#### Instructions to follow
Below are records with pictures; copy word for word only the lines between the line with "Volkswagen (37, 2485)" and the line with "RANGKUMAN MATERI MATEMATIKA", inclusive, and drop the pictures.

#### Items listed in a dataset
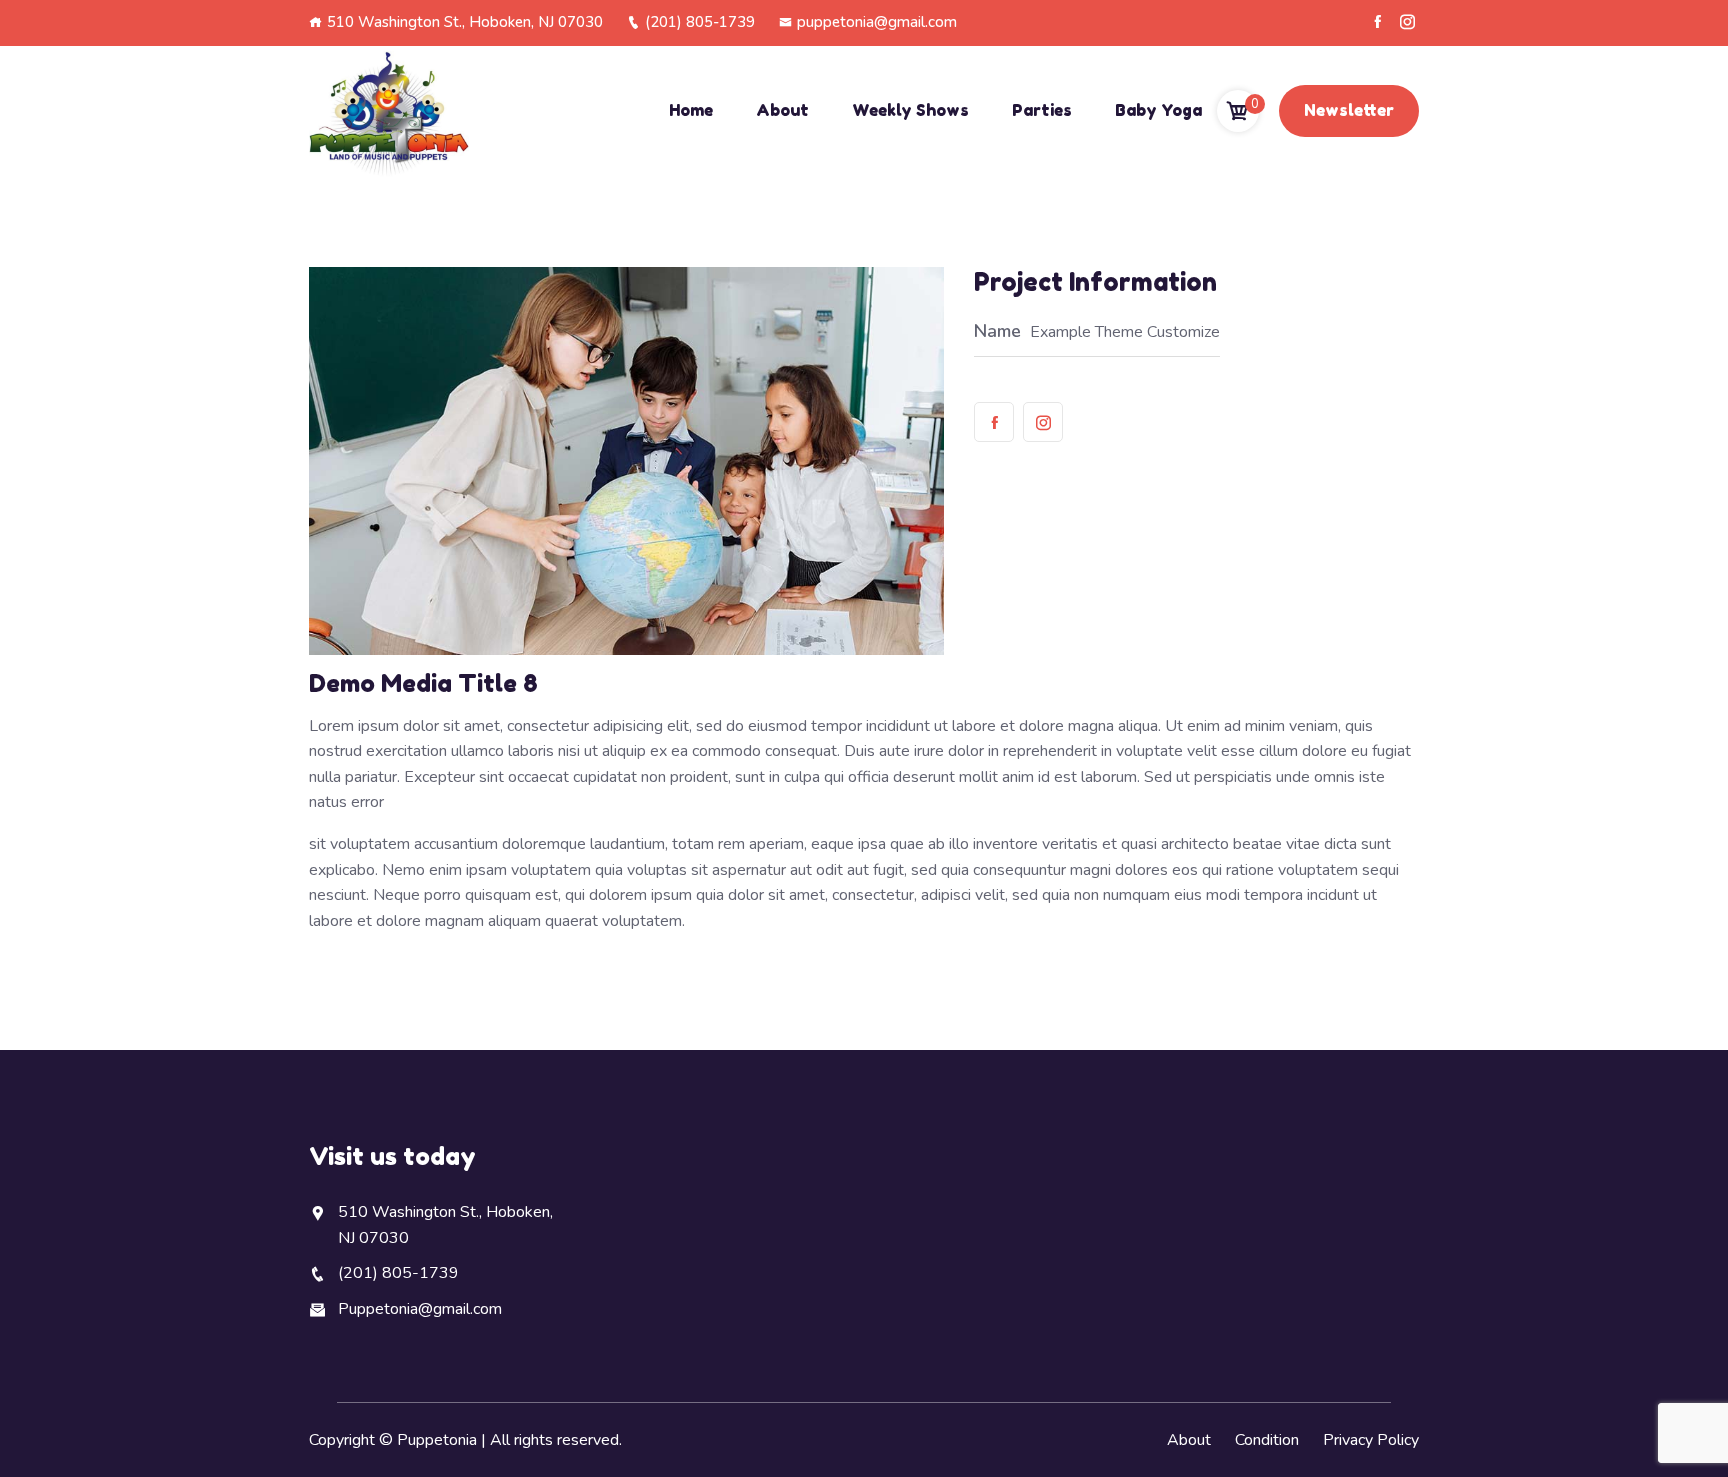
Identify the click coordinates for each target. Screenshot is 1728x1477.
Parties (1042, 110)
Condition (1267, 1440)
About (782, 110)
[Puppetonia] (389, 111)
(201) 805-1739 (700, 22)
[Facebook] (1377, 22)
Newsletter (1349, 110)
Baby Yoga (1158, 110)
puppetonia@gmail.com (877, 22)
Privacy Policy (1371, 1440)
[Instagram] (1407, 22)
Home (691, 110)
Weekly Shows (910, 110)
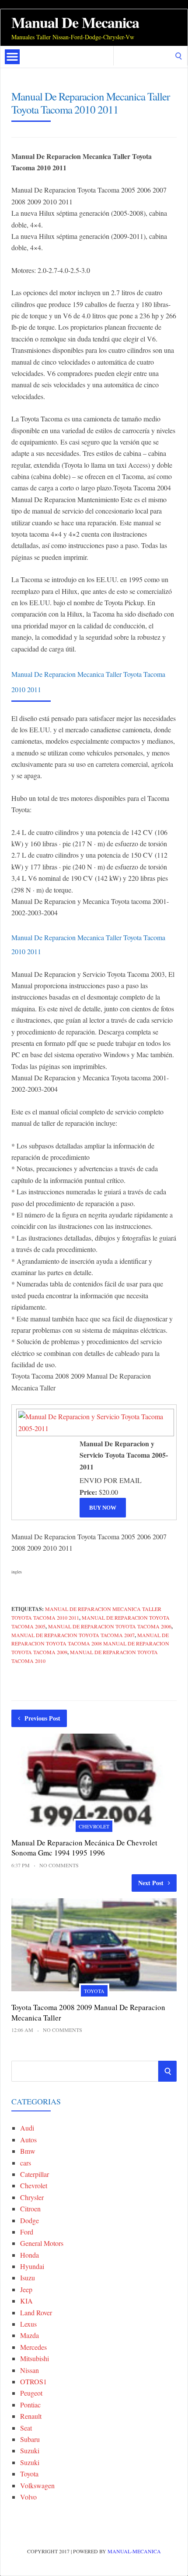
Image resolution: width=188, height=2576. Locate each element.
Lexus (28, 2323)
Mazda (29, 2335)
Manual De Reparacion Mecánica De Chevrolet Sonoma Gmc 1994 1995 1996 (84, 1848)
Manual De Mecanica (75, 22)
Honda (29, 2254)
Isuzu (27, 2277)
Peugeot (31, 2392)
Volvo (28, 2496)
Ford (26, 2231)
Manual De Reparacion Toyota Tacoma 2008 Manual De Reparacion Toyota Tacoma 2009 (90, 1643)
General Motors (41, 2243)
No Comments (59, 1865)
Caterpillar (34, 2174)
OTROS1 (33, 2381)
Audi (27, 2127)
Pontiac (30, 2404)
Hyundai (32, 2266)
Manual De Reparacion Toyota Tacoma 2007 (73, 1634)
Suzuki (29, 2450)
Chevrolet (94, 1826)
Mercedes (33, 2347)
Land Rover (36, 2312)
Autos (28, 2139)
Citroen (30, 2208)
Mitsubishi (34, 2358)
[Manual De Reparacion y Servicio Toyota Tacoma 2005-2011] (94, 1428)
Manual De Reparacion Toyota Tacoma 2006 (109, 1626)
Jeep (26, 2289)
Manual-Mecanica (134, 2551)
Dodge (29, 2220)
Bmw (27, 2150)
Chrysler (32, 2197)
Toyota (94, 1990)
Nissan (29, 2370)
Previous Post (42, 1718)
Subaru (30, 2439)
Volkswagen (37, 2485)
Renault (31, 2416)
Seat (26, 2427)
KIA (26, 2300)
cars (25, 2162)
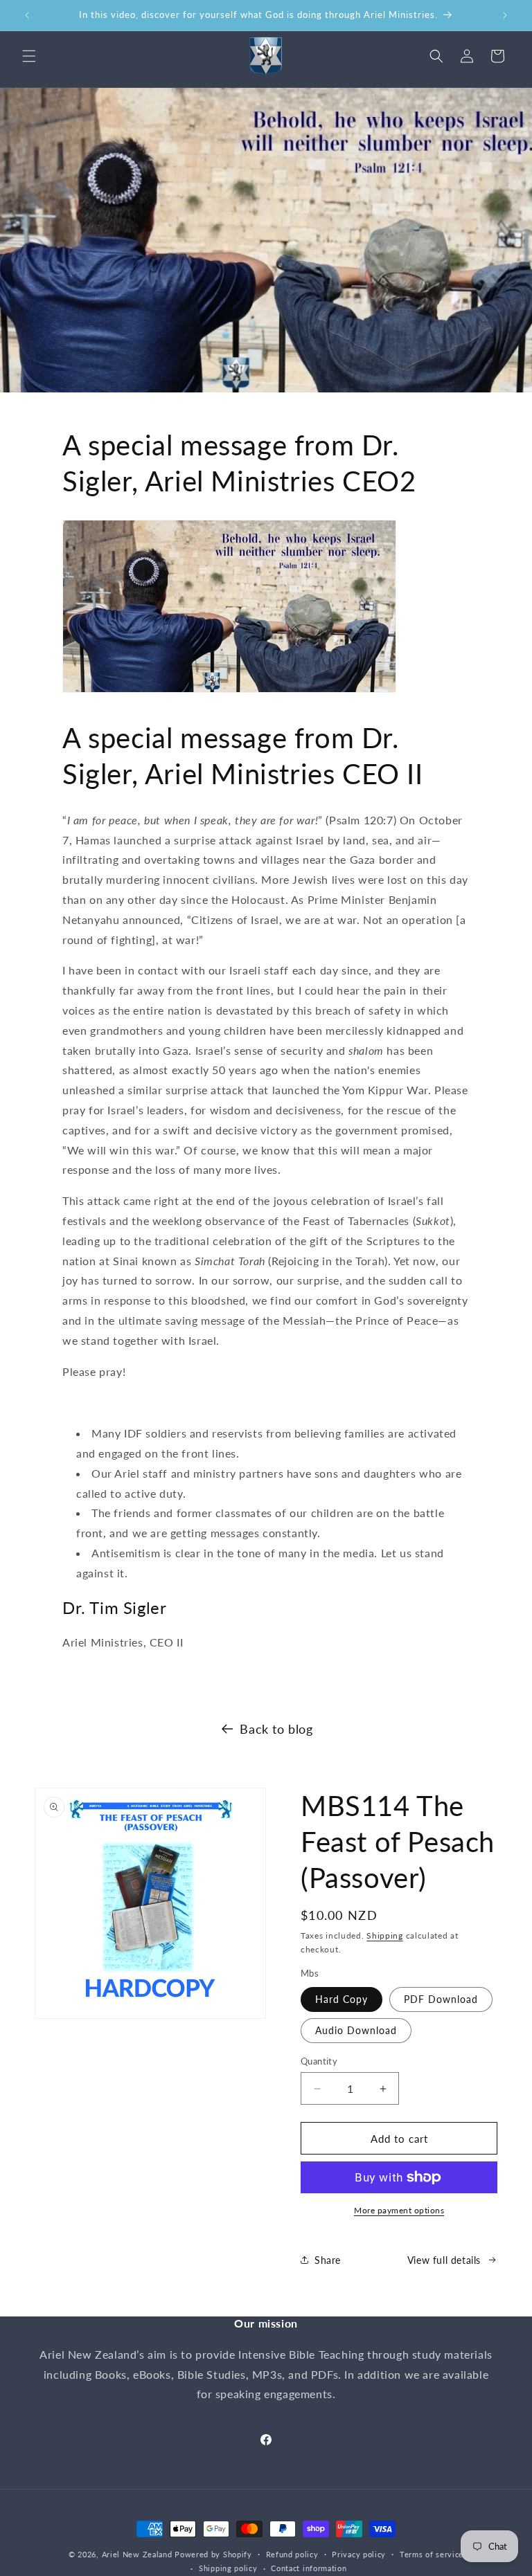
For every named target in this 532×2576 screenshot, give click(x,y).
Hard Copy (341, 1999)
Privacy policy (359, 2554)
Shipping (384, 1935)
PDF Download (441, 1999)
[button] (29, 56)
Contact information (308, 2568)
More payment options (399, 2210)
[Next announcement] (505, 15)
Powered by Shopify (213, 2554)
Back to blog (276, 1728)
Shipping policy (228, 2568)
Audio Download (356, 2030)
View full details (444, 2260)
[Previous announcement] (27, 15)
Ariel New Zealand (137, 2554)
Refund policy (292, 2554)
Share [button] (327, 2260)
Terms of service (431, 2554)
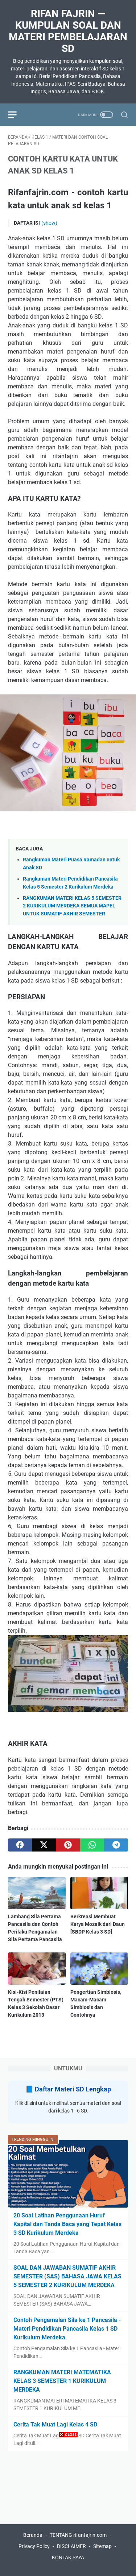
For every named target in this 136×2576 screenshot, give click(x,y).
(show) (49, 223)
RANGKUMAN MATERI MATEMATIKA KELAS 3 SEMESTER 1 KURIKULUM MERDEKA (62, 2381)
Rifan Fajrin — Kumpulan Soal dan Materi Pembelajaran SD (68, 31)
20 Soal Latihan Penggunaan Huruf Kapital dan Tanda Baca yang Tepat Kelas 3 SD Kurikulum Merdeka (67, 2224)
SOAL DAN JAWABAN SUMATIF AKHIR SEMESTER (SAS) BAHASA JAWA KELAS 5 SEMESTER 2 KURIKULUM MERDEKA (67, 2276)
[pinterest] (68, 1845)
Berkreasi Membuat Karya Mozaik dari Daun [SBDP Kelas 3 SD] (97, 1924)
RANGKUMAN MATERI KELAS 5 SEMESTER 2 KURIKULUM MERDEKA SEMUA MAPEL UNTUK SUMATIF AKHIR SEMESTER (72, 906)
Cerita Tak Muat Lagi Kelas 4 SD (55, 2424)
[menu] (16, 114)
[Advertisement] (68, 2508)
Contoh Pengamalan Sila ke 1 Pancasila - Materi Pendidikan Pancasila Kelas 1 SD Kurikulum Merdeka (67, 2328)
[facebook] (20, 1845)
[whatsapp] (92, 1845)
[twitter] (44, 1845)
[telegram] (116, 1845)
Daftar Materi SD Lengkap (73, 2089)
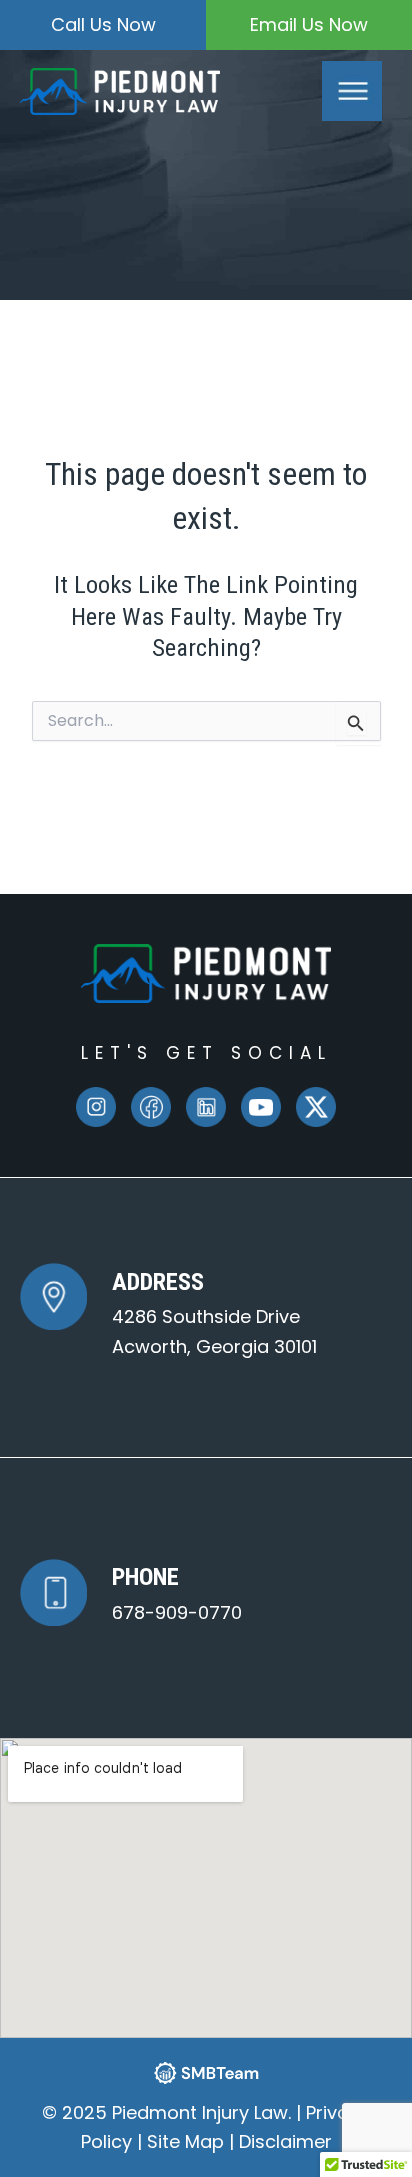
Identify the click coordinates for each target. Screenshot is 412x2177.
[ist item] (206, 1107)
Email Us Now (309, 24)
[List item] (96, 1107)
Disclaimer (285, 2141)
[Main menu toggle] (352, 91)
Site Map (185, 2141)
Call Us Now (103, 24)
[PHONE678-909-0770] (131, 1592)
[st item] (151, 1107)
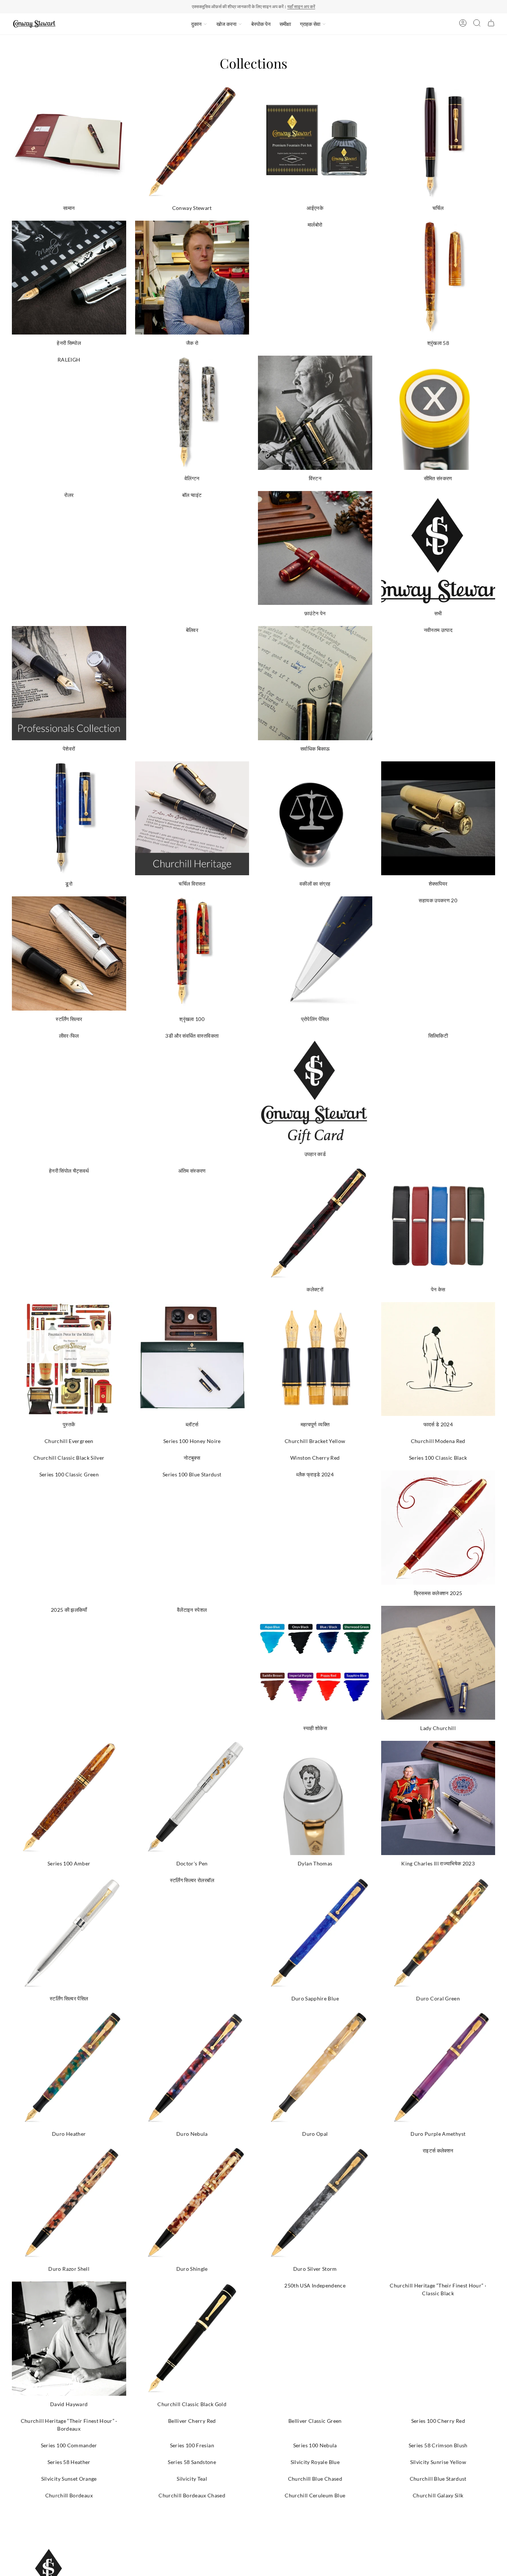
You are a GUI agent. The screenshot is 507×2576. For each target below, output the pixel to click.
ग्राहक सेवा (310, 24)
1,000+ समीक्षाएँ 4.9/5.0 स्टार (287, 6)
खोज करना (226, 24)
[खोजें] (477, 24)
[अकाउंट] (463, 24)
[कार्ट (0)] (491, 24)
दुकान (196, 24)
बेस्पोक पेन (261, 24)
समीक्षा (285, 24)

#### Task response
Volkswagen (37, 2485)
Renault (31, 2416)
Seat (26, 2427)
KIA (26, 2300)
cars (25, 2162)
For every named target in this 532×2576 screenshot, give click(x,y).
Hard Copy (341, 1999)
Privacy policy (359, 2554)
Shipping (384, 1935)
PDF Download (441, 1999)
[button] (29, 56)
Contact information (308, 2568)
More payment options (399, 2210)
[Next announcement] (505, 15)
Powered by Shopify (213, 2554)
Back to blog (276, 1728)
Shipping policy (228, 2568)
Audio Download (356, 2030)
View full details (444, 2260)
[Previous announcement] (27, 15)
Ariel New Zealand (137, 2554)
Refund policy (292, 2554)
Share [button] (327, 2260)
Terms of service (431, 2554)
For every named target in this 136×2576 screenshot, give click(x,y).
(show) (49, 223)
RANGKUMAN MATERI MATEMATIKA KELAS 3 SEMESTER 1 KURIKULUM MERDEKA (62, 2381)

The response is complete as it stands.